**To do**
Return the lines below that carry the word "agent".

(Extracted data entries)
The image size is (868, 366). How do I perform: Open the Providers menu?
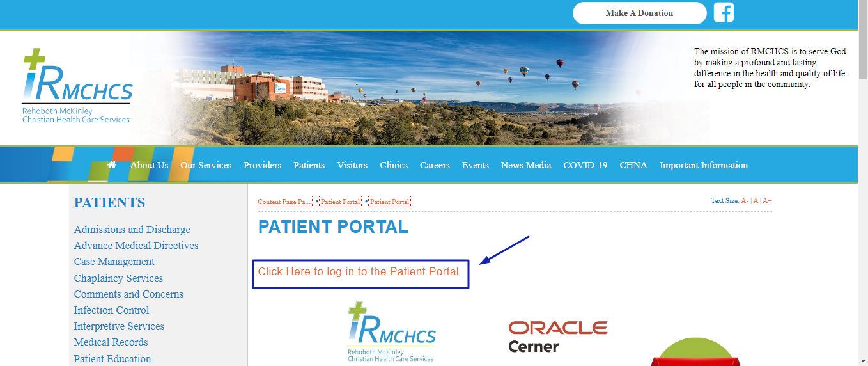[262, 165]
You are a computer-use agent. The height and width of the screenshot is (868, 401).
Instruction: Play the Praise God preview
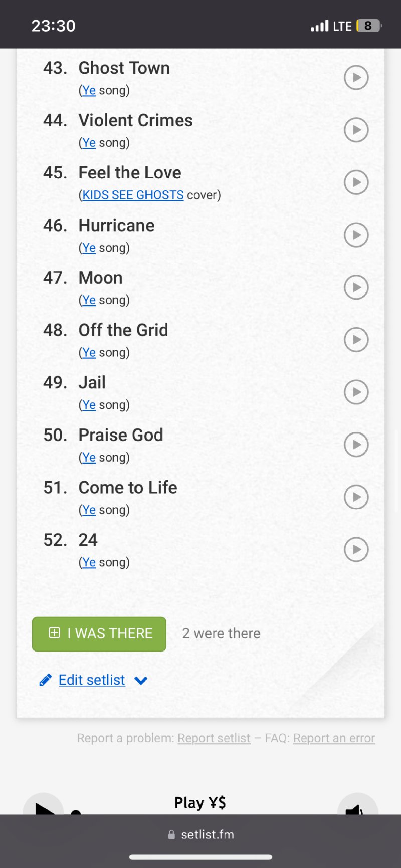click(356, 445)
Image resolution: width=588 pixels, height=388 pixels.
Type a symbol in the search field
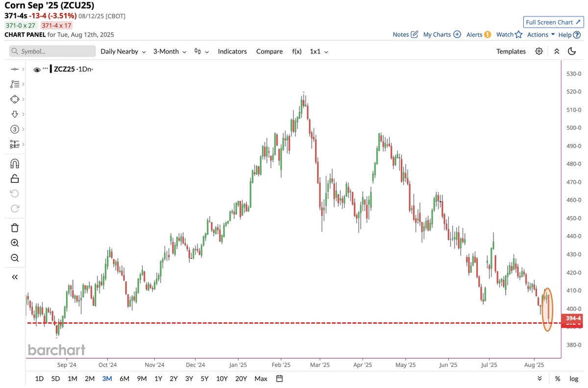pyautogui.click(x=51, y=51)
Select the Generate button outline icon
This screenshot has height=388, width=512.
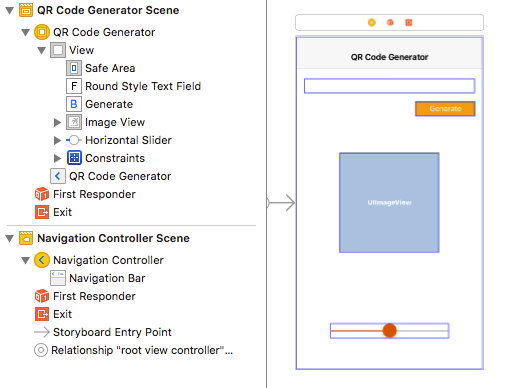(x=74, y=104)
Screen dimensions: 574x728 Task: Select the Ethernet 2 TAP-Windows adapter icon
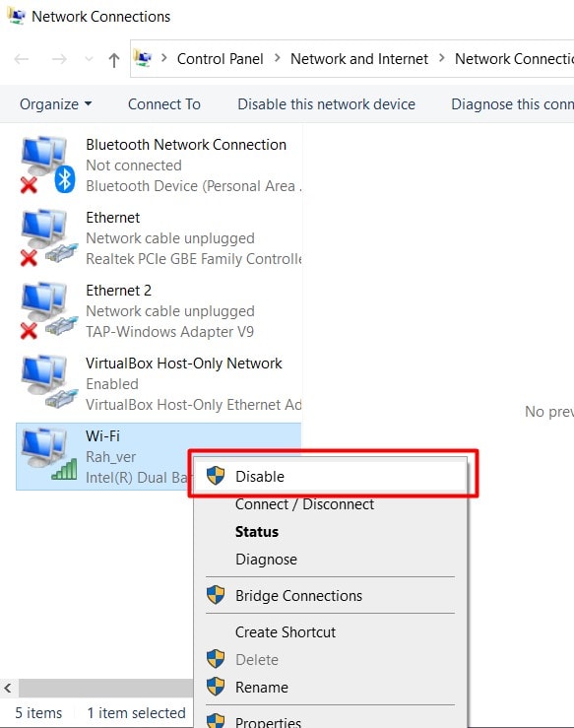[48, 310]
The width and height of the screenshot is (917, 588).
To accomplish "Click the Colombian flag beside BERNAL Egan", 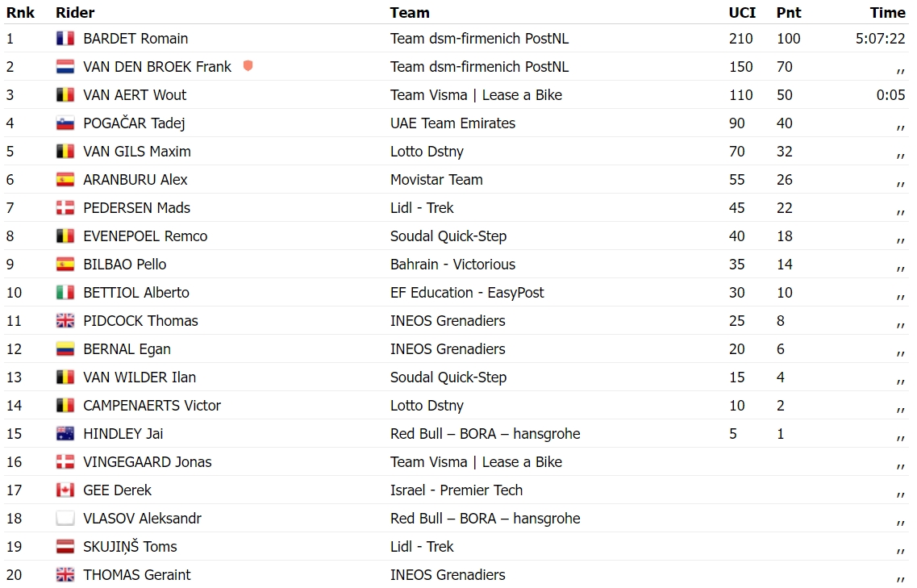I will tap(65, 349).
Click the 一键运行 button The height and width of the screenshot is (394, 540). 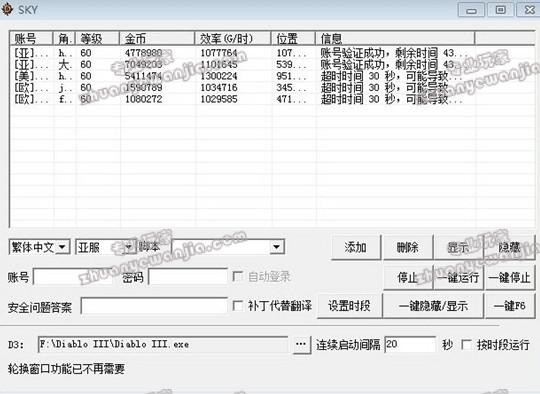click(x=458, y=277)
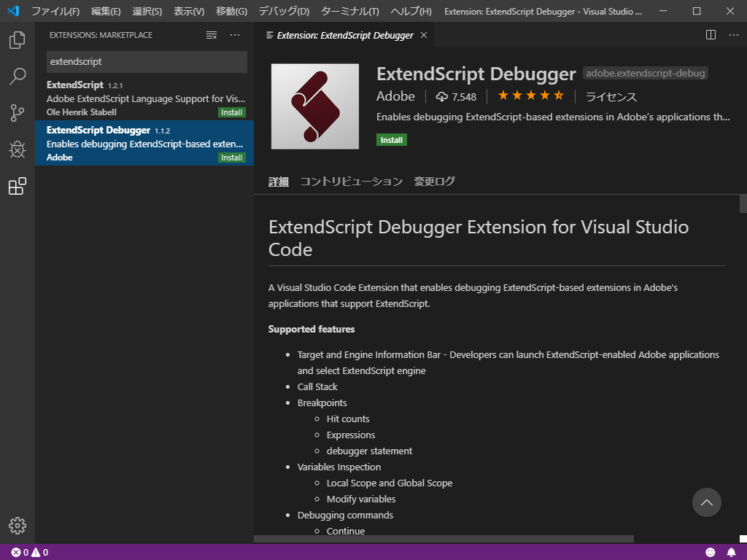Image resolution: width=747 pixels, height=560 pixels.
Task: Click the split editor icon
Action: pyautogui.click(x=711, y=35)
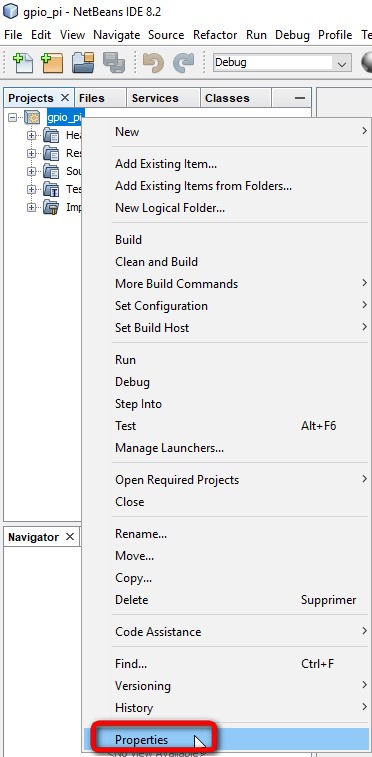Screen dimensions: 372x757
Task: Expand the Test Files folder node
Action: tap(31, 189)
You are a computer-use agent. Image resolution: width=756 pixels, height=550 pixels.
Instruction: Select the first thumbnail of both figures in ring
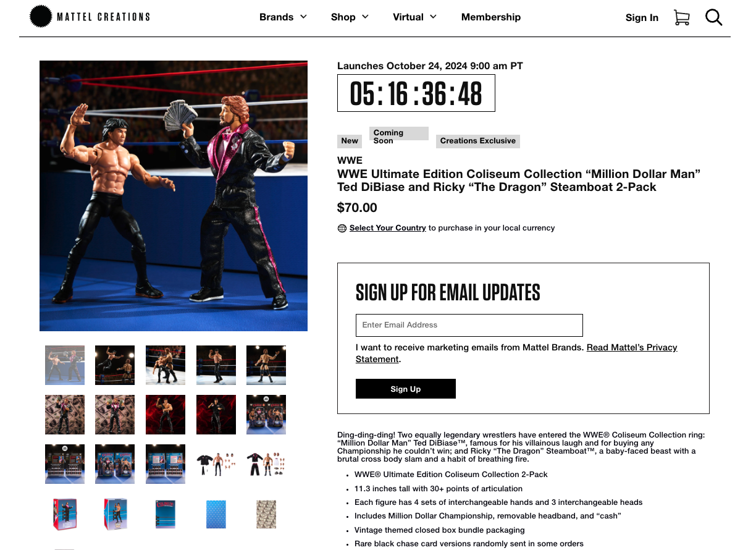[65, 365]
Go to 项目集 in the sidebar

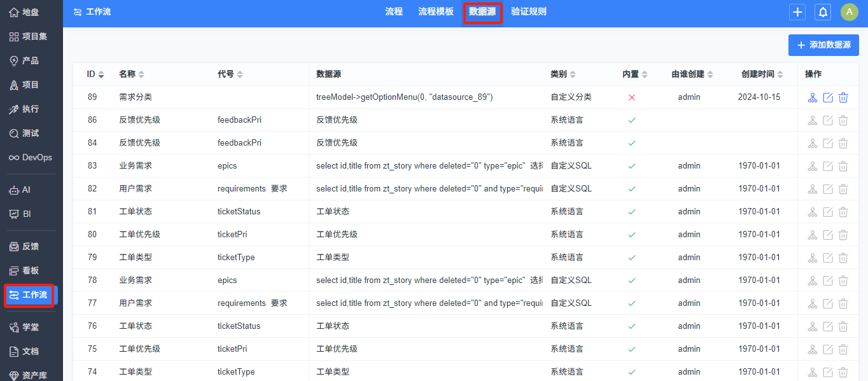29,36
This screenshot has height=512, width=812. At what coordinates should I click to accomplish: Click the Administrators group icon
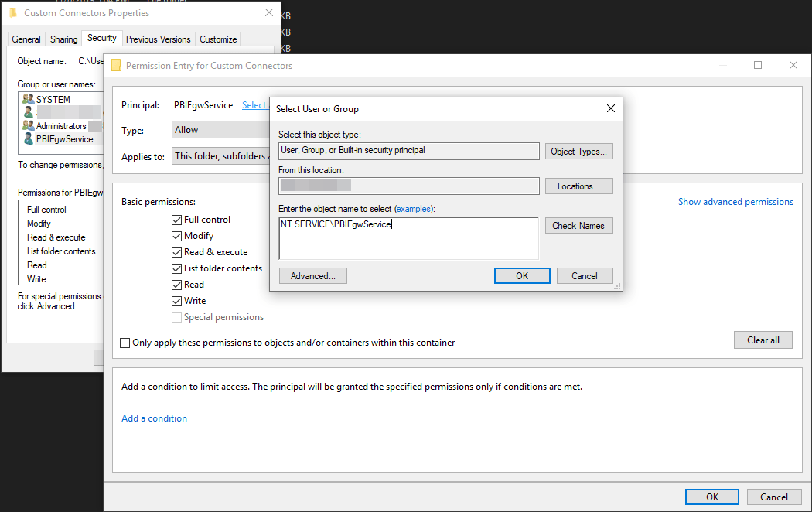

**Solved problem**
You are a computer-use agent. The height and width of the screenshot is (868, 401).
You are a computer-use agent. Image resolution: width=756 pixels, height=550 pixels.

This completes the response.